While academic medical centers are widely thought to be the most costly, the report noted that one major teaching hospital that treats some of the state’s sickest patients was paid less than dozens of others with healthier patients.
The investigation also discovered that hospitals that treat large numbers of poor patients, who can be more expensive to care for, are as a group paid 10 percent to 25 percent less than average by commercial insurers.
The report, the result of legislation that directed Coakley to investigate why medical costs are rising so rapidly, is based on tens of thousands of contracts and other documents subpoenaed from insurers and providers and depositions from more than 30 key health care executives.
The attorney general concluded by raising concerns about some of the solutions being discussed to control health costs.
Last year, a state commission, with the backing of some key legislators and Patrick administration officials, proposed radical changes to the way providers are paid, with the goal of slowing the rise in the use of medical services. They urged scrapping the current fee-for-service system and paying providers a per-patient annual fee, called a global payment, to cover all of a patient’s medical care.
But Coakley’s investigators found that Massachusetts health care costs, which are growing by 7.5 percent annually, are mostly the result of rising prices, not patients getting more imaging tests, surgery, and other procedures. For one major insurer, provider price increases accounted for 80 percent of the total growth in medical expenses between 2006 and 2009.
A “shift to global payments may not control costs,’’ the attorney general concluded, “and may result in unintended consequences if it fails to address the dynamics and distortions of the current marketplace.’’

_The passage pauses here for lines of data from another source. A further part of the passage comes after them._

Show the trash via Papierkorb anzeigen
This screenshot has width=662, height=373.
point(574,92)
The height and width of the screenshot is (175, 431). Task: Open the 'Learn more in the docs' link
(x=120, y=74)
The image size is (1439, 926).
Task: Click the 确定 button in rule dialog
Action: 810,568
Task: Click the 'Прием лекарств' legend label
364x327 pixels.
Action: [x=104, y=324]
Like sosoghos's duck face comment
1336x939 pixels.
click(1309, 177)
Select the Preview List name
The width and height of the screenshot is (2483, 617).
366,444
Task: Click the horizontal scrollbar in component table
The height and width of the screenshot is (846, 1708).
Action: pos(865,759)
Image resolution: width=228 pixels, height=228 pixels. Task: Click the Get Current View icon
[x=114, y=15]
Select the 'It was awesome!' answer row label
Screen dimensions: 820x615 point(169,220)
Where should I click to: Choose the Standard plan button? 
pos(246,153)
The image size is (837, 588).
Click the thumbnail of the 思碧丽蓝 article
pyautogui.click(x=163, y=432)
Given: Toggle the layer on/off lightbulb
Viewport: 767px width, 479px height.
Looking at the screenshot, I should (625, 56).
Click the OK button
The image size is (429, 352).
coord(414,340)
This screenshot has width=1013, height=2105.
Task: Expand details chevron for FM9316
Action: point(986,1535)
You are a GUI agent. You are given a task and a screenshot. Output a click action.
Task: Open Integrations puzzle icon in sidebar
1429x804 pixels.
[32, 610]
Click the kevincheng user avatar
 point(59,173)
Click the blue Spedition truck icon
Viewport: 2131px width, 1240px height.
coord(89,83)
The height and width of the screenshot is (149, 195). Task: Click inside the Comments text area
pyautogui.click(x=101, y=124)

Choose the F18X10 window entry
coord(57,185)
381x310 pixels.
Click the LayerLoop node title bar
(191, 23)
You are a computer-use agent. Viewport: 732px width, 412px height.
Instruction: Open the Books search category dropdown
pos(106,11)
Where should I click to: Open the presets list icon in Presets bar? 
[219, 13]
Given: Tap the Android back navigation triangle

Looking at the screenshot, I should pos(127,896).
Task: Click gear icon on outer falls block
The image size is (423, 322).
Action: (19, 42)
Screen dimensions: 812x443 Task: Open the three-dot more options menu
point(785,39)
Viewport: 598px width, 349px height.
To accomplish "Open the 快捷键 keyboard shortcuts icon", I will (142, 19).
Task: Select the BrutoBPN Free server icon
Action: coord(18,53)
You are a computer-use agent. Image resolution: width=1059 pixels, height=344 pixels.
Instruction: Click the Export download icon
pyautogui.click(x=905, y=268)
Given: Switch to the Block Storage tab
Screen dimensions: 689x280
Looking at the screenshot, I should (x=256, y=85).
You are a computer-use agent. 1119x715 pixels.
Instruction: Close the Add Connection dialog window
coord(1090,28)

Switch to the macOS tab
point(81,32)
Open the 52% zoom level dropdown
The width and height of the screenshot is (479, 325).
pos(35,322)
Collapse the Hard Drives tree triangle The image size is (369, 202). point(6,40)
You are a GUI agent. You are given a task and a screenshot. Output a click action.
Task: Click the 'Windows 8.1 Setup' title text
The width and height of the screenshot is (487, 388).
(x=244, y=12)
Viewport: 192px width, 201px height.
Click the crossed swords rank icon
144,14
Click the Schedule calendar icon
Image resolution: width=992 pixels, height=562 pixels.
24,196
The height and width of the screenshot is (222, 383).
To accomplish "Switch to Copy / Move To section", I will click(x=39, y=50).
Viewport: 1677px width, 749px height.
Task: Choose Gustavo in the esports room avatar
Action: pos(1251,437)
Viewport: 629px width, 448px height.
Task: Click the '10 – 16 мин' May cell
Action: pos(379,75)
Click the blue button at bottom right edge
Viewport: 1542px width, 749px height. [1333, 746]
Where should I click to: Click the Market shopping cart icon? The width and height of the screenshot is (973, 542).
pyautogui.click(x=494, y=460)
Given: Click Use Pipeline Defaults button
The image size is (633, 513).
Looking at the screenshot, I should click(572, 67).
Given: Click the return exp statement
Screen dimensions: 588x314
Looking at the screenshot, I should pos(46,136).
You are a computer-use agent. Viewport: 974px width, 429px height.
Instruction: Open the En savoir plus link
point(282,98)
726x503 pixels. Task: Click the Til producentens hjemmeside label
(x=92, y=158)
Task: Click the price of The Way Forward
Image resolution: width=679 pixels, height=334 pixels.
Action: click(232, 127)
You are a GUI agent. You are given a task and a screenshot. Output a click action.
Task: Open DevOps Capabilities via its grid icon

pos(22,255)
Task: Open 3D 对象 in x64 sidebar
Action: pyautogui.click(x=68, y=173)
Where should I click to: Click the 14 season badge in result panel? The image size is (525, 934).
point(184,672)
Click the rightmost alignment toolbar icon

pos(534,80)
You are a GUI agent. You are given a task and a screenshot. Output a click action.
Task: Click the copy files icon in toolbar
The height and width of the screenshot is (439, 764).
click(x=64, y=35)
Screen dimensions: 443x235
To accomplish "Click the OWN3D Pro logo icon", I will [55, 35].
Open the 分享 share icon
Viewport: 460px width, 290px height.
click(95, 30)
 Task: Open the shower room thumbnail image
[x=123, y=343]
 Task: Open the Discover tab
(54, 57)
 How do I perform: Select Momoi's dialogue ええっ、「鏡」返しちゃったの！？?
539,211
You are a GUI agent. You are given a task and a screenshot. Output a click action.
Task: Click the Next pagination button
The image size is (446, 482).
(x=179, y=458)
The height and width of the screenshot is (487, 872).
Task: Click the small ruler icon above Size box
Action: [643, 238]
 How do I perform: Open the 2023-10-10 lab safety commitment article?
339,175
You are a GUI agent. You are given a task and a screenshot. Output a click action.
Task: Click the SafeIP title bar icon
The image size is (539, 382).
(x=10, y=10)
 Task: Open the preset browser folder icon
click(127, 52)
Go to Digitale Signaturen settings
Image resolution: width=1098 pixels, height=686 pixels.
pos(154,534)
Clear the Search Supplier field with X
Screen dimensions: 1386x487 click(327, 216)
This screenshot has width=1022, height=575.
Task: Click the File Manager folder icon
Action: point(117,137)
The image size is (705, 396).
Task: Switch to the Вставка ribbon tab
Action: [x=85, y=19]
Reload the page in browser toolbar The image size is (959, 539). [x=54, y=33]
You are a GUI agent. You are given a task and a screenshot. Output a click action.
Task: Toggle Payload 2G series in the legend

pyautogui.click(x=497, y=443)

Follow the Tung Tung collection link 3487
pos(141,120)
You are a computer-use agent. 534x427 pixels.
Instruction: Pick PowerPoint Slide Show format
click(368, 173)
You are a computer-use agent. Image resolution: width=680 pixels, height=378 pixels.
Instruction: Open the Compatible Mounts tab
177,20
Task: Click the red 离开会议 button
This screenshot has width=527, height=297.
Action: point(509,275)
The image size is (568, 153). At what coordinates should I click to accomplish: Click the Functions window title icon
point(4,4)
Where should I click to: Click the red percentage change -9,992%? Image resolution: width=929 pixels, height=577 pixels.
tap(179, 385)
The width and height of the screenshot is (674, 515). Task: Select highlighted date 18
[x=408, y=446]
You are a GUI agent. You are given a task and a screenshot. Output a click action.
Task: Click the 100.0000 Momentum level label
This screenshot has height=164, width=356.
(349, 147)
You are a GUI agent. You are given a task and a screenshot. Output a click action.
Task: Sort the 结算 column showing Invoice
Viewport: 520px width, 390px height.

Coakley said in an interview that she supports payment reform, but that a switch to global payments should be accompanied by other measures, such as lessening price differences among providers and discouraging contract provisions that promote disparities.
Dr. JudyAnn Bigby, secretary of Health and Human Services, said switching to global payments could help control price increases if it is done right. One option is to have an oversight authority set parameters for the prices paid to providers.
“Everyone agrees there needs to be some sort of mechanism for addressing the disparities in the market right now,’’ Bigby said.
Officials at Blue Cross Blue Shield of Massachusetts, the state’s largest health insurer, acknowledged that insurers pay some hospitals and physician groups far more than others, mostly because they have to. Andrew Dreyfus, executive vice president for health care services, said hospitals in high demand or serving geographically isolated populations can hold out for higher payments.
“We need to change it,’’ said Dreyfus, who had not seen the report. “The deeper question is how do you do that? We think that the most promising way to moderate hospital costs is to improve care and then to guide our members’’ to the ones that do it most cost-effectively, he said.
A spokesman for Metrowest Medical Center in Framingham and Saint Vincent Hospital in Worcester said the two community hospitals have struggled for years with lower payments for the same quality services as nearby teaching hospitals.
“The fact that some hospitals are reportedly being reimbursed twice as much for services of comparable quality is outrageous,’’ said Dennis Irish, spokesman for the owner of the two hospitals, Vanguard Health Systems. “Not only is this grossly unfair to our hospitals and doctors, but it significantly drives up the cost of care.’’
Officials at Partners HealthCare, the parent organization of Mass. General and the Brigham, said they welcome Coakley’s report, though had yet to see it.
“We hope that this report helps to guide a meaningful discussion of the many factors contributing to the issue of cost increases both here and across the country,’’ said Partners spokesman Rich Copp.